Set during World War II in Montgomery, AL [the location changes depending on where the play is produced] at the fictitious Oberon Theatre [Scott C. Neale created the evocative set], where Ellsworth Snow [James Judy] threatens to cancel their season of Shakespeare's Henry plays because the men are away at the war. -- Undaunted, Maggie Dalton [Greta Lambert], the wife of the absent artistic director, is determined that "the show must go on" with an all-female cast she promises to recruit and direct. When she conscripts Ellsworth's wife Winifred [Marcy McGuigan], the first battle is won; but there are a lot more obstacles in her way.

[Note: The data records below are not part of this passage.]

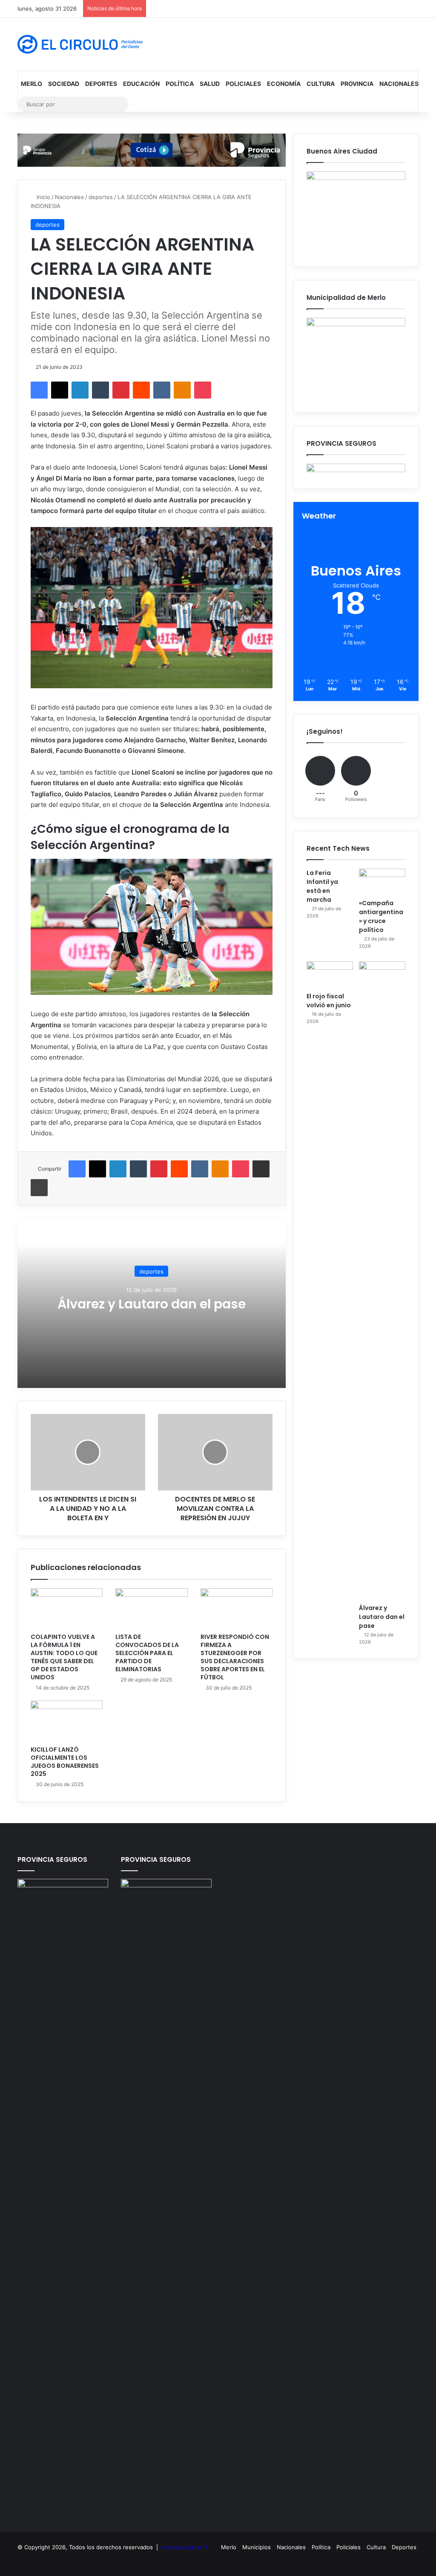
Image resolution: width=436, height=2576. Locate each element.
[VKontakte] (161, 390)
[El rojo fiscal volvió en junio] (330, 974)
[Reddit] (141, 390)
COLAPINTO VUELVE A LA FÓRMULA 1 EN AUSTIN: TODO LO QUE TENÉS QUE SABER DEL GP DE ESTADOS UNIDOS (64, 1657)
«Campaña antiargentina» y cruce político (381, 916)
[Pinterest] (120, 390)
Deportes (101, 83)
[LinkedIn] (80, 390)
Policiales (243, 83)
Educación (141, 83)
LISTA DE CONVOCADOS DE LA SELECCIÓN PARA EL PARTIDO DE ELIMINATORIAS (147, 1653)
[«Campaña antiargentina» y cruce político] (382, 882)
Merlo (31, 83)
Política (180, 83)
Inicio (42, 197)
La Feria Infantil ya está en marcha (322, 886)
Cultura (321, 83)
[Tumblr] (100, 390)
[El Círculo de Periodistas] (80, 44)
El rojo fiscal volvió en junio (329, 1000)
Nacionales (399, 83)
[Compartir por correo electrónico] (261, 1168)
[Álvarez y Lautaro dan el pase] (382, 1280)
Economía (284, 83)
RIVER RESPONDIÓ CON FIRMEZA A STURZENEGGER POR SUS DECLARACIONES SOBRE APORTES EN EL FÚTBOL (235, 1657)
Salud (210, 83)
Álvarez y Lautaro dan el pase (151, 1304)
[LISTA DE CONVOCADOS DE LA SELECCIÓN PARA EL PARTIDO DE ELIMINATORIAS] (151, 1608)
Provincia (357, 83)
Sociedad (63, 83)
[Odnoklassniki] (182, 390)
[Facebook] (39, 390)
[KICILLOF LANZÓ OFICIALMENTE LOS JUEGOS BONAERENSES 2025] (67, 1721)
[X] (59, 390)
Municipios (256, 2547)
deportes (101, 197)
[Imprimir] (39, 1187)
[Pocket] (202, 390)
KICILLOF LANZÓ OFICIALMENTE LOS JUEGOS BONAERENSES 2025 (65, 1761)
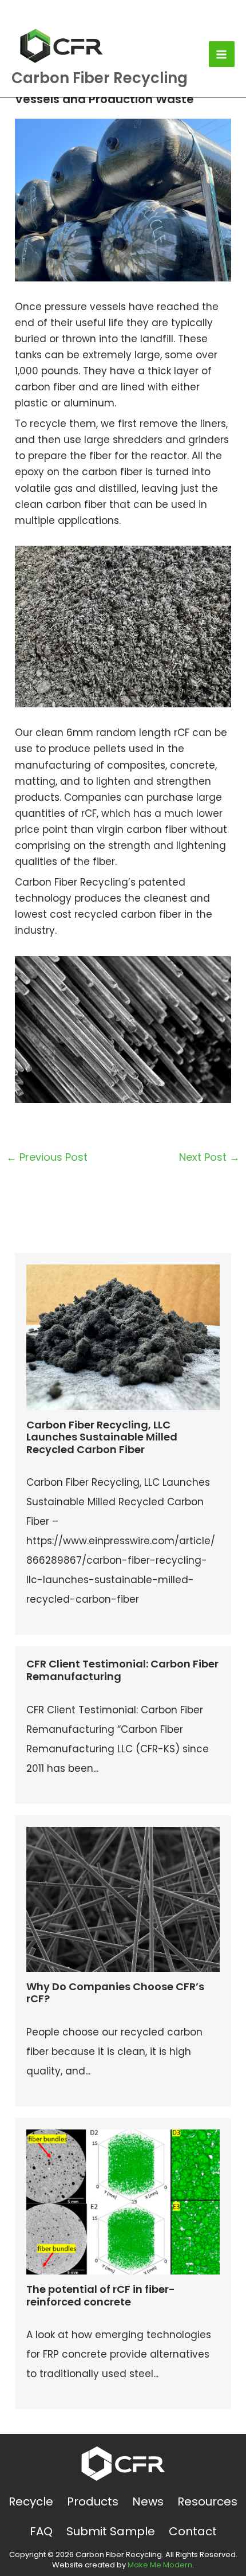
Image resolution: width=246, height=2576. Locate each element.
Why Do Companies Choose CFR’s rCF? (115, 1992)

Winifred wants to help but is a terrible actor; middle-aged diva Celeste [Allison Briner Dardenne] assumes she will play the lead role of Prince Hal, though she is clearly too-long-in-the-tooth for the part; auditions day supplies only two inexperienced young women -- eager Grace [Sarah Walker Thornton] and timid June [Gracie Winchester], whose husbands are also away fighting; and the group's African American costume designer Ida [Tracy Conyer Lee] and gay stage manager Stuart [Grant Chapman] will eventually complete the rag-tag performance troupe.
The challenges of learning lines and impersonating men, and interpolating Groucho Marx into a characterization of Falstaff [a couple of hilariously funny moments that threatened to stop the show], are balanced by the pathos of the women's concern for their men in battle, and their bonds of inclusiveness in the face of racism and homophobia.

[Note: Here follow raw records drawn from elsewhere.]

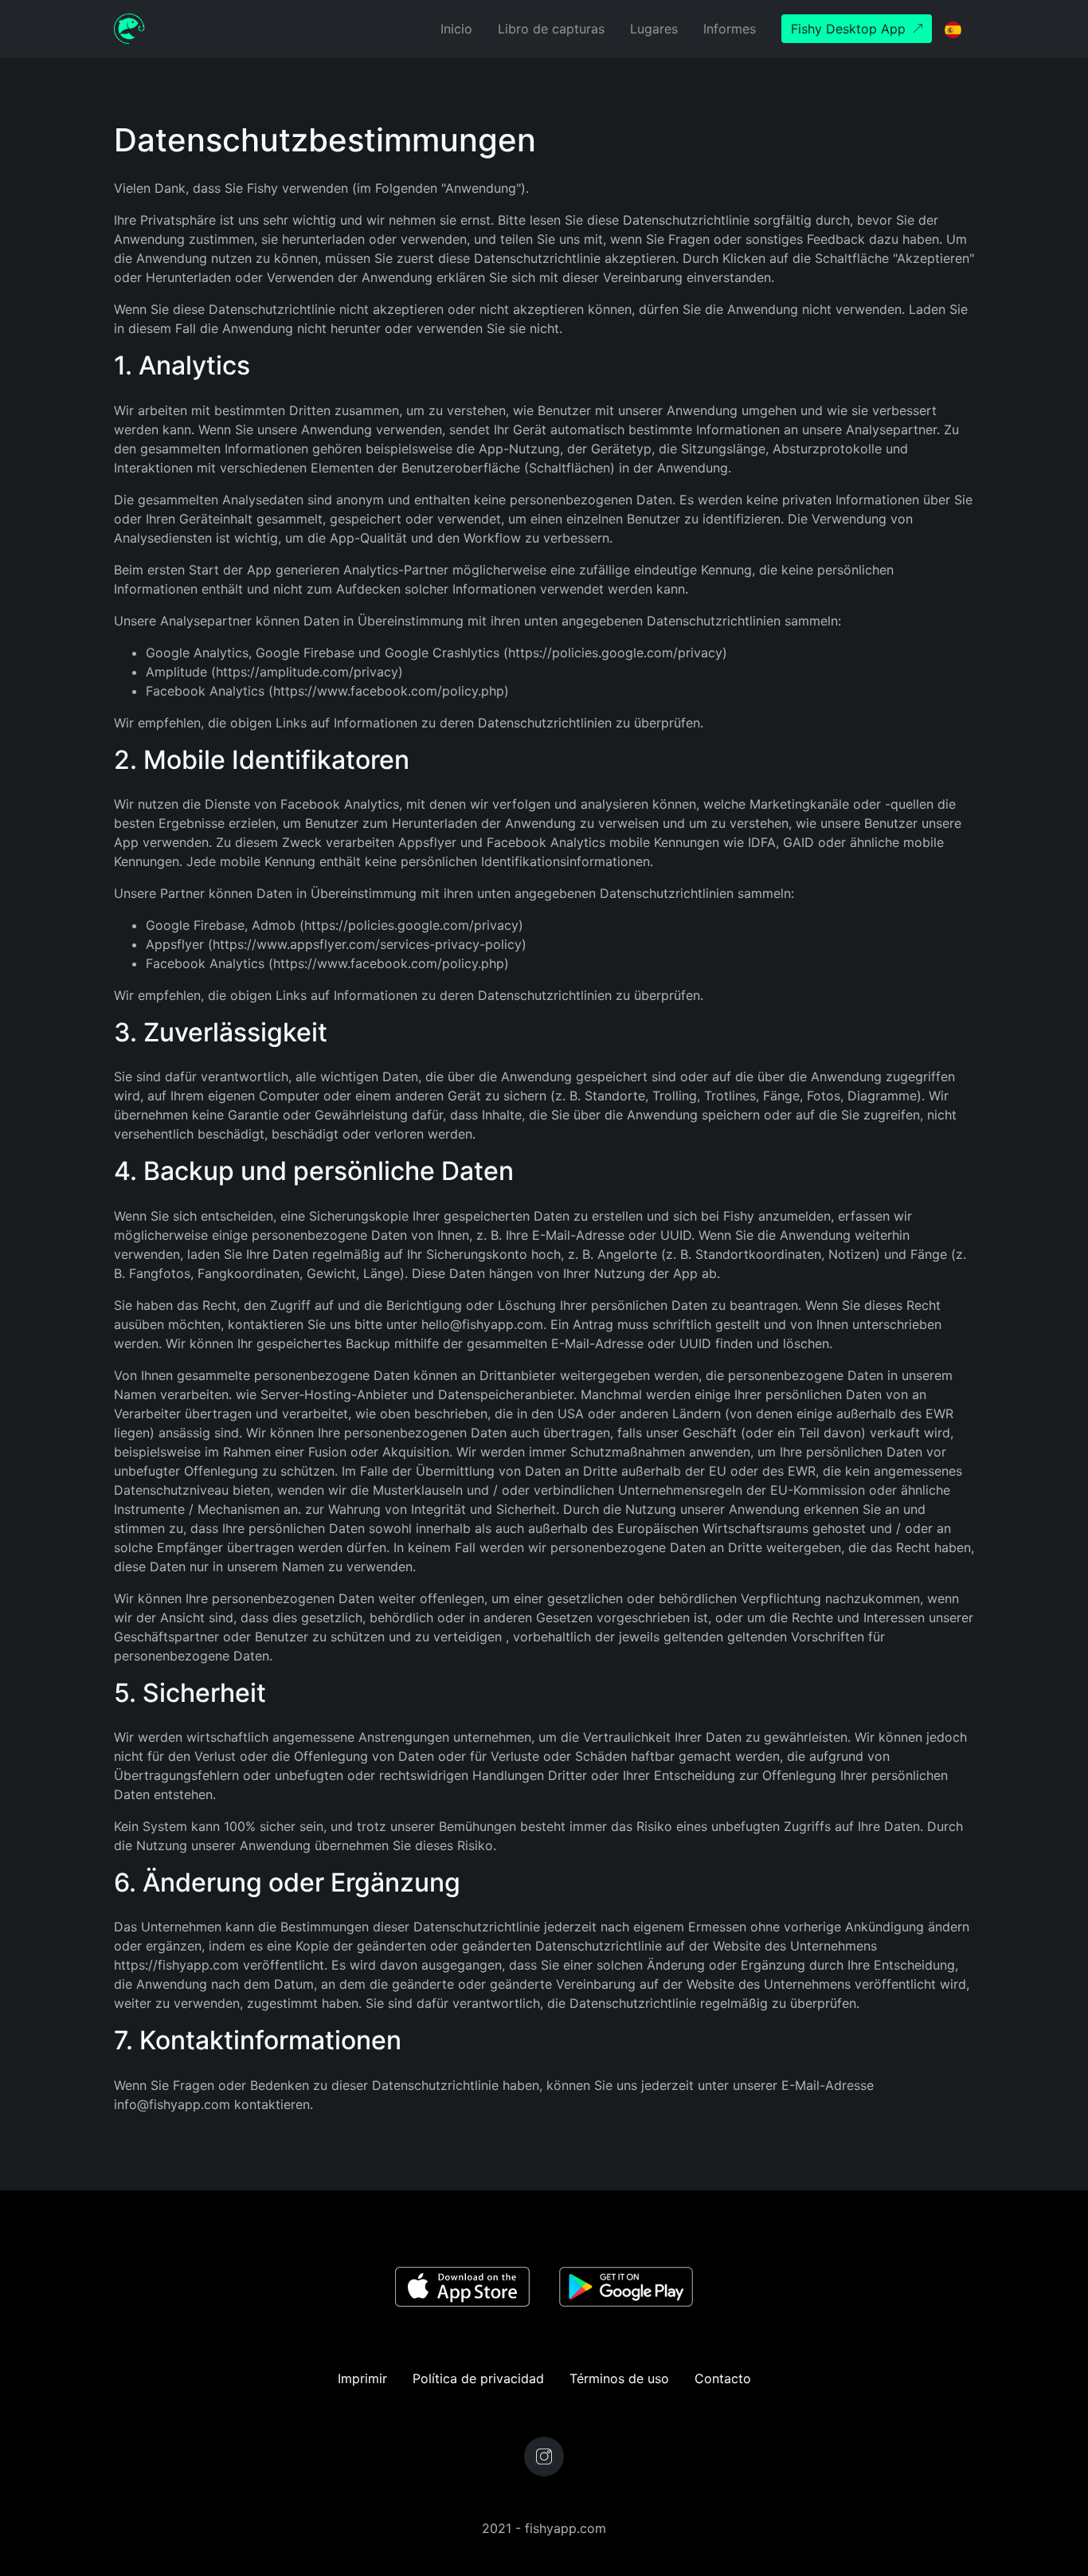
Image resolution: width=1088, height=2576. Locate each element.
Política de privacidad (478, 2378)
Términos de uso (619, 2378)
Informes (729, 29)
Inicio (456, 29)
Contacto (723, 2378)
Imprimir (362, 2378)
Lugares (654, 29)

With famous English actress Glenda Jackson currently playing King Lear on Broadway at the age of 82 as a model, there should be no doubt that the women of Into the Breeches are up to the challenge. -- Brant's script affords each character specific moments of attention at which these actors shine, yet no one is the show's star; as the script dictates, we watch them develop acting skills and the self-confidence to make Shakespeare's words resonate both for the 1940s and today.
They are an ensemble of the first order, becoming the "band of brothers" made famous in Henry V's "St. Crispin's Day speech" that was used by Laurence Olivier to raise the spirits of the British during World War II, and rendered here most powerfully. We laugh with them as they learn to trust themselves and one another, we cry with them in their distressful separation from their spouses, we support them in overcoming social prejudices -- in short, we invest in their lives. And they emerge triumphant.
Into the Breeches, with its aforementioned set, stunning costumes by Olivera Gajic, effective wigs by Matthew Reeves Oliver, glorious soundscape of period songs from Pornchanok Kanchanabanca, inspired lighting by Annie Wiegand, and flawless acting, is bright and witty, often boisterously funny, and an ultimately moving piece of theatre that ought to be seen.